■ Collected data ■
__________

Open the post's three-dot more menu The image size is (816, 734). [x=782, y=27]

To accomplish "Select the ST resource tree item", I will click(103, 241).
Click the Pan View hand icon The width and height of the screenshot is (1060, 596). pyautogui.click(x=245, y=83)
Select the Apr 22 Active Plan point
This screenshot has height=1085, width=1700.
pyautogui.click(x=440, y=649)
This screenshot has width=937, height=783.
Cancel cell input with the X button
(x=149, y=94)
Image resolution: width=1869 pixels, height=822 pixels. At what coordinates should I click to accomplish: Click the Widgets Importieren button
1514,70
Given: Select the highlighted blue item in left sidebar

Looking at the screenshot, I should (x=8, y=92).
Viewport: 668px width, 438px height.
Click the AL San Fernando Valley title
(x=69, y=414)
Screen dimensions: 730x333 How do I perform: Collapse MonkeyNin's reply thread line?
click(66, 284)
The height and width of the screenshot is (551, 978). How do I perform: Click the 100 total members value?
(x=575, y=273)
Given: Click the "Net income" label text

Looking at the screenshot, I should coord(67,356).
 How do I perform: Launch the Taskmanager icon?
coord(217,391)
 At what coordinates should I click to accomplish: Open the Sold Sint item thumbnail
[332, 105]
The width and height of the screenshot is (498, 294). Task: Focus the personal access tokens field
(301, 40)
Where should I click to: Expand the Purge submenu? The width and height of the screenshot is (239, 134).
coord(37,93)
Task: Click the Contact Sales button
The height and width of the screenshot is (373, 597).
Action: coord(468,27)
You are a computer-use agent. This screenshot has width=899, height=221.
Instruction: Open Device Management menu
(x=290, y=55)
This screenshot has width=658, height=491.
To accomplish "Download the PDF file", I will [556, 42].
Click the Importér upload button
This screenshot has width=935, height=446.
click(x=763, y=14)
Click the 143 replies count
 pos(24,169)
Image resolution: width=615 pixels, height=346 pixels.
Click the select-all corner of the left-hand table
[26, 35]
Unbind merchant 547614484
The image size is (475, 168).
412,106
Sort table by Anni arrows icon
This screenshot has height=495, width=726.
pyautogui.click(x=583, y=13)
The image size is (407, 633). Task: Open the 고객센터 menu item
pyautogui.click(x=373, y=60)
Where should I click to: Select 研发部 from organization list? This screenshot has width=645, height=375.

__________

■ How to complete this task ■
What you give back should be only the lines of the records above, starting at the line with "Viewport: 668px width, 438px height." and ending at the line with "You are a computer-use", restated word for word.

■ Written solution ■
Viewport: 668px width, 438px height.
Click the AL San Fernando Valley title
(x=69, y=414)
Screen dimensions: 730x333 How do I perform: Collapse MonkeyNin's reply thread line?
click(66, 284)
The height and width of the screenshot is (551, 978). How do I perform: Click the 100 total members value?
(x=575, y=273)
Given: Click the "Net income" label text

Looking at the screenshot, I should coord(67,356).
 How do I perform: Launch the Taskmanager icon?
coord(217,391)
 At what coordinates should I click to accomplish: Open the Sold Sint item thumbnail
[332, 105]
The width and height of the screenshot is (498, 294). Task: Focus the personal access tokens field
(301, 40)
Where should I click to: Expand the Purge submenu? The width and height of the screenshot is (239, 134).
coord(37,93)
Task: Click the Contact Sales button
The height and width of the screenshot is (373, 597).
Action: coord(468,27)
You are a computer-use agent. This screenshot has width=899, height=221.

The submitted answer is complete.